* **EXERCISE PROMPT**:
Swap "command" for "step" and write out again the lines from the line with "Task: Select failed" up to and including the line with "Action: click(x=197, y=596)", with nothing else changed. Leave the pictures out of your answer.

━━━ SUPPLIED INFORMATION

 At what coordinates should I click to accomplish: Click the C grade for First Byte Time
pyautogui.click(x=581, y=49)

━━━━━━
━━━ SUPPLIED INFORMATION

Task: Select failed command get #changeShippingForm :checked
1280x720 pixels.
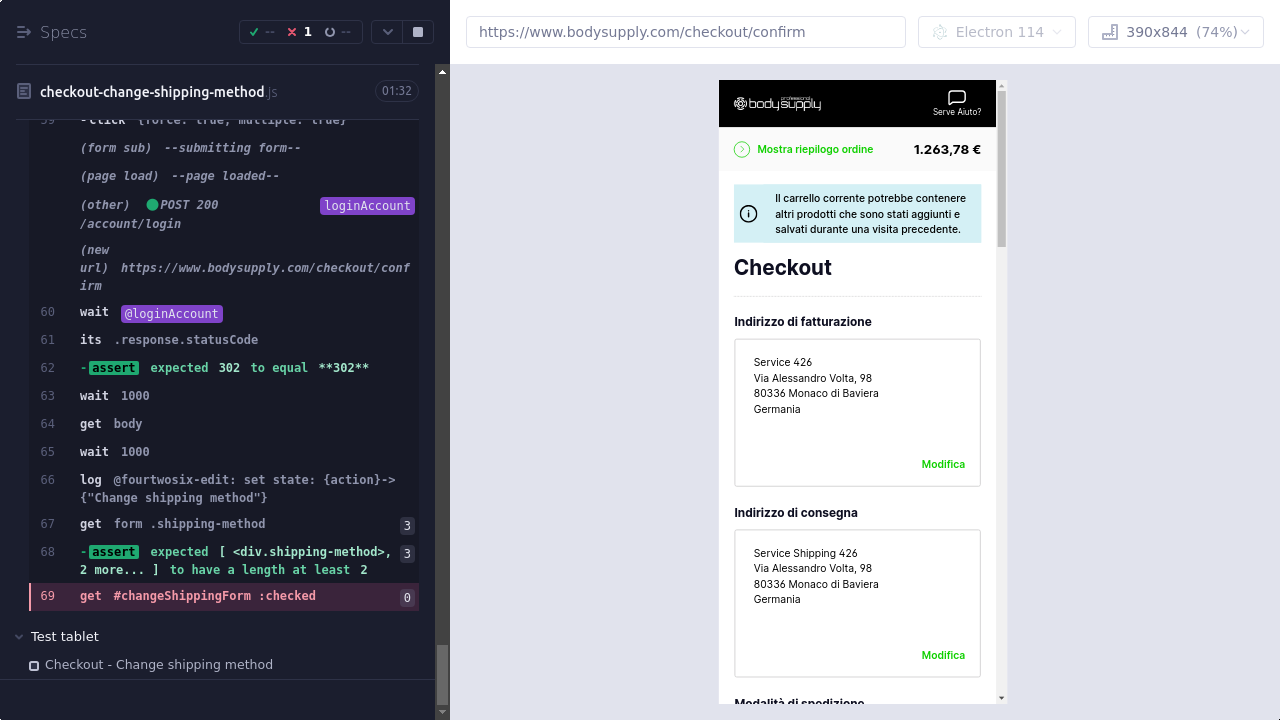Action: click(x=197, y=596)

━━━━━━

* **THE RESPONSE**:
Task: Select failed step get #changeShippingForm :checked
1280x720 pixels.
Action: click(x=197, y=596)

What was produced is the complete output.